Global Relational Models of Source Code

This repository contains the data and code to replicate our ICLR 2020 paper on models of source code that combine global and structural information, including the Graph-Sandwich model family and the GREAT (Graph-Relational Embedding Attention Transformer) model.

This repository will also serve as the public benchmark for any models of source code that address this task on our dataset. Now that the subset of our paper's data that allows public release is available (see Status), we will retrain the models described in our work and track both their, and any newly submitted models', performance on this page.

Quick Start

The modeling code is written in Python (3.6+) and uses Tensorflow (recommended 2.2.x+). For a quick setup, run pip install -r requirements.txt.

To run training, first clone the data repository (I recommend cloning with --depth=1 to save disk-space) and note its location (lets call it *data_dir*). Then, from the main directory of this repository, run: python running/run_model.py *data_dir* vocab.txt config.yml, to train the model configuration specified in config.yml, periodically writing checkpoints (to models/ and evaluation results (to log.txt). Both output paths can be optionally set with -m and -l respectively.

To customize the model configuration, you can change both the hyper-parameters for the various model types available (transformer, GREAT, GGNN, RNN) in config.yml, and the overall model architecture itself under model: configuration. For instance, to train the RNN Sandwich architecture from our paper, set the RNN and GGNN layers to reasonable values (e.g. RNN to 2 layers and the GGNN's time_steps to [3, 1] layers as in the paper) and specify the model configuration: rnn ggnn rnn ggnn rnn.

To evaluate the trained model with the highest heldout accuracy, run: python running/run_model.py *data_dir* vocab.txt config.yml -m *model_path* -l *log_path* -e True (model_path and log_path are mandatory in this setting). This will run an evaluation pass on the entire 'eval' portion of the dataset and print the final losses and accuracies.

Data

The data for this project consists of up to three bugs per function for every function in the re-releasable subset of the Py150 corpus, paired with the original, non-buggy code.
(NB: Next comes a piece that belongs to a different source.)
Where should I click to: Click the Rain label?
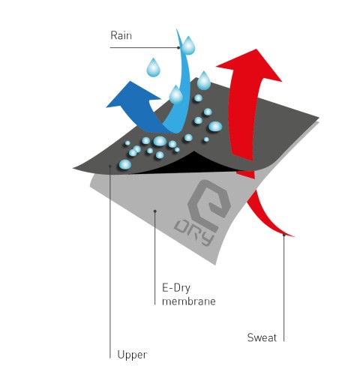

This data is now publicly available from https://github.com/google-research-datasets/great.

Secondly, we will release a real-world evaluation dataset containing bugs found in real Github programs with their descriptors.

Code

We proposed a broad family of models that incorporate global and structural information in various ways. This repository provides an implementation of both each individual model (in models) and a library for combining these into arbitrary configurations (including the Sandwich models described in the paper, in running) for the purposes of joint localization and repair tasks. This framework is generally applicable to any task that transforms code tokens to states that are useful for downstream tasks.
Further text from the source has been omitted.